ライナスも剣術の訓練をうけていたわけですが、意識においては線を引かれていたのですね。訓練を受けているとはいえ、ライナスは騎士でないので、人を守るために闘うようなことはしないだろう、と思われていた(これはシメオンの台詞「君は逃げるか隠れるかするかと…」にあらわれています)。

結局のところ、騎士になれるかなれないかは出身階級によって決められてしまうわけですが、シメオンはそういう差別的な社会制度に直面したことがないのでしょう。社会のそういう面を意識するのは、男子よりも女子のほうが早いと思われます。なのでトリクシーは「男子って子供っぽい」と思ったのでしょう。


ライナスが闘っただけでこうなのですから、アカデミーの女子生徒が闘うなんてことは、想像もできないでしょう*2。そのため、イオンは自分の戦闘能力を知られることを怖れていました。特にカイルに知られてしまっては、もう生自分を“レディ”として見てくれないだろうと思ってビクビクしていました。

ジアはこの世界の理想的な淑女です。フィジカル面でもメンタル面でも純粋な愛でもって騎士を崇拝し、無垢な希望を語ります。騎士は私利私欲のためでなく「自分のレディの理想の実現ために」がんばるということになって、騎士道これすなわち愛のために正義や平和や真実に尽くすってことになるわけです。

http://d.hatena.ne.jp/chika_kt/20090525/p1

実際、カイルの認識もこれにピッタリと収まっていたことでしょう。——駆けつけてきたイオンact65)を見るまでは。

イオンのやっていることは、ランドリ世界の理想(R・ケリーが教えるような理想)とは正反対のことです。しかしカイルイオンを受け入れました。自分の命を賭けると誓った相手のことをどうして否定できましょうか。

闘うイオンのことを受け入れたとき、カイルの価値観はその根底から塗り替えられ、彼の中での“騎士”の意味は永久に変化してしまったのです。「神よ!」という台詞は決して大げさではありません。


我々読者は、シメオンの、カイルの、その他の登場人物の、生を変えたできごとを目撃したのです。




命を賭けて闘っているのは騎士だけではありません。
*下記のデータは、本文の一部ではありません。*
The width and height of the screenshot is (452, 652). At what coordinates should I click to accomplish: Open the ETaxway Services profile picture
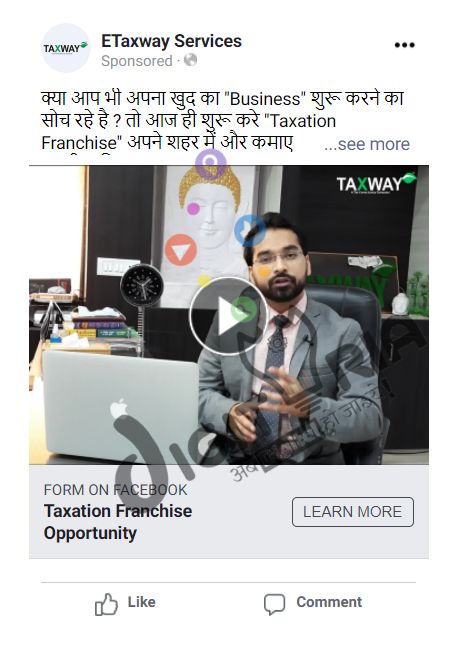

しかし、平民は“従”騎士にしかなれませんし、傭兵は自らの利益のために闘う者ですし*3ニンジャは主君のためだけに闘う者です。

崇高な目的のために闘うというのは、騎士にのみ許されたまさに“権利”だったのです。

しかしこれは変わりつつあります。

“騎士に守られる商人”であるとか、“騎士に守られる女性”といった、騎士ではない人々の存在が、騎士を騎士たらしめているという側面もあるわけですが、ライナスイオンは「私たちはただ守られるだけの存在じゃない」ということを突きつけました。

また、エカリープでは、騎士でない人たちがモンスターから人々を守るために闘っています(act74)。騎士の“権利と義務”を、騎士でない者が担っているのです。

“騎士以外”が変わることで“騎士”も変わっていくのです。


アカデミー騎士団に所属する“騎士”は、おそらくアトルニアの歴史上に存在したいかなる騎士とも異なる存在です。大人たちを模範にしつつ、その思想に違いがあります。

「彼女はお姫さまじゃなくて… 騎士なのかも 本物の騎士」

(ティティ 14巻ex1

お城で騎士の帰りを待つお姫さまのために闘うのではなく、戦場で渦をぶっ放すお姫さまの背中を守るために闘うのがアカデミー騎士団です。

現在のアトルニアの騎士や、現実世界にかつて存在した騎士を基準にしたモノサシでアカデミー騎士団をはかるのは誤りです。

*1:これはトートロジーです。「あなたはなぜ闘うのか」の答えは「騎士だから」であり、「あなたはなぜ騎士なのか」の答えは「闘うから」である。